2. Kızgın olduğunuzu işaret eden fiziksel veya davranışsal “ipuçlarını” tanımayı öğrenin. Nerenizde sıkı, gergin veya uyuşmuş hissediyorsunuz? Öfke oluştuğunda ne yaparsınız? Durum seni kızdırmanın yanı sıra nasıl hissettirdi? Davranışınızı öğrendikçe, çocuğunuzun kendisininkini tanımlamasına yardımcı olabileceksiniz.

3. Neye kızdığınızı belirleyin. Başkalarına mı kızgınsın, kendine mi kızgınsın yoksa geçmişten kalan bir öfke mi? Kendinize bu durum, etkileşim veya koşullar hakkında sizi en çok ne kızdırıyor diye sorun. Kendini suçlamayı kendini kabulle değiştir.

4. Duygularını doğrula. Duyguların orada olmasına izin ver. Öfkenizi yönetmek için duygularınızı tanımlayın, kabul edin ve onaylayın. Bazen tek yapmamız gereken budur. Çocuğunuzun öfkesini de doğrulayın. Duygularının anlaşıldığını bildiğinde, onu akışına bırakabilir.

Kızgın olduğunuzu fark ettiğinizde, bununla yapıcı bir şekilde ilgilenin:

1. Olası çözümleri listeleyin. Bir arkadaşınızla konuşarak, duygularınızı yazarak, yürüyüşe çıkarak ve kendinize bir "zaman aşımı" vermek. Duygularınızı doğrudan sizi kızdıran kişiye ifade etmeye karar verebilirsiniz. ya da değil.

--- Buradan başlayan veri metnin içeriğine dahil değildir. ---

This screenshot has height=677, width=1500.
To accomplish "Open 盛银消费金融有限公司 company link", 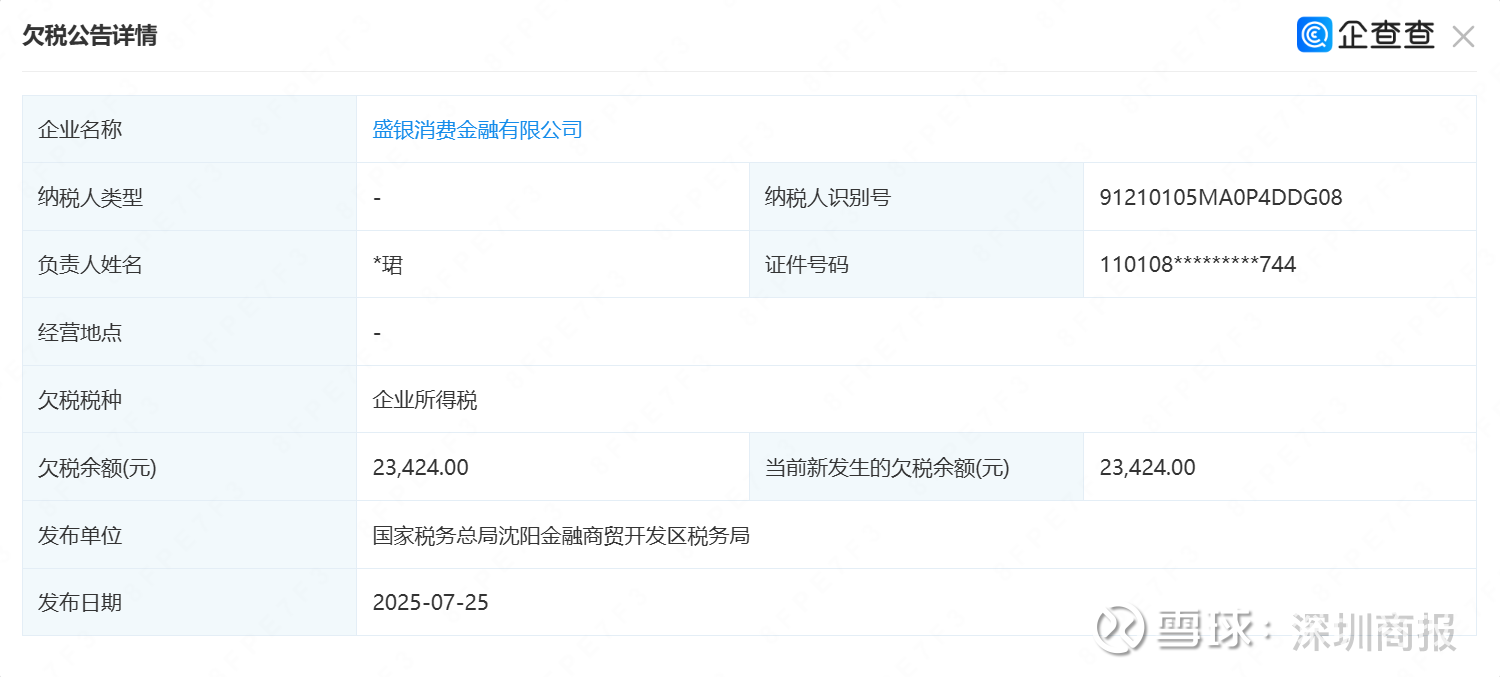I will [x=477, y=130].
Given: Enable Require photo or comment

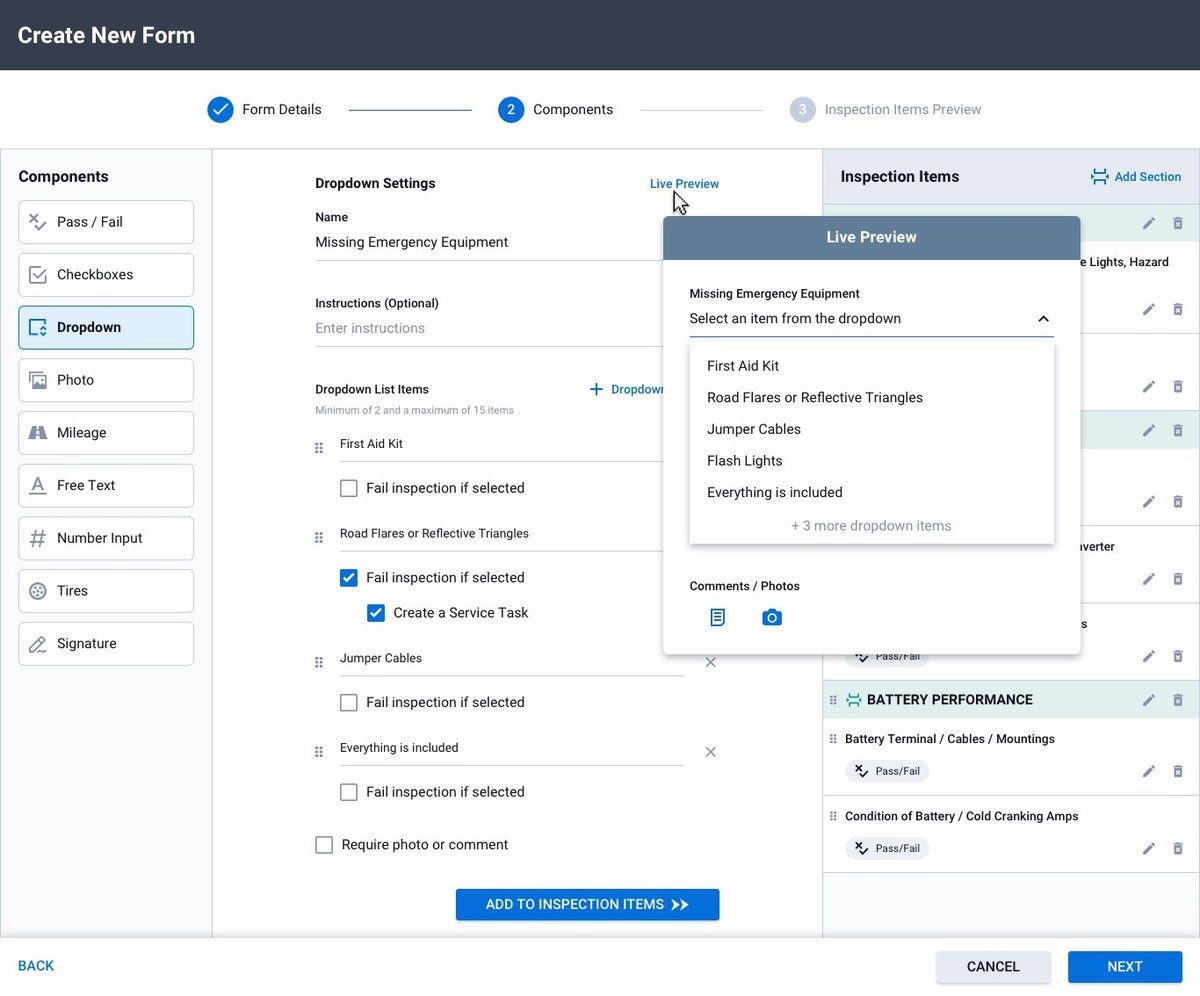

2. Konuşmadan önce düşünün ve her zaman “ben” mesajlarını kullanın. Bu bir tartışmayı kazanmakla ilgili değil: Bu, birinin nasıl hissettiğinizi bilmesini sağlamak ve bir çözüm bulmakla ilgili. "Bana hiç ilgi göstermiyorsun" yerine duygularınızı ifade edin ve ardından bir ricada bulunun: "Bana ilgi göstermediğinde kendimi çok dışlanmış hissediyorum. Bağlantı kurmamız için biraz zaman ayırmaya istekli olur musunuz? Bunu öğrenin ve çocuklarınız için bu iletişim biçimini modelleyin. Çabalarınız için kendinizi övün. Kendinize ve çocuklarınıza öfkeyi tanımlamayı, yönetmeyi ve nihayetinde bırakmayı öğretin. Öfkeyi bırakmak, daha bağışlayıcı bir doğa geliştirmenize yardımcı olacaktır. Başkalarını affettiğimizde kendimizi de affetme ihtimalimiz artar. Ruhsal özümüzle bağlantı kurmaya ve ruhumuzu uyandırmaya başladığımız yer burasıdır.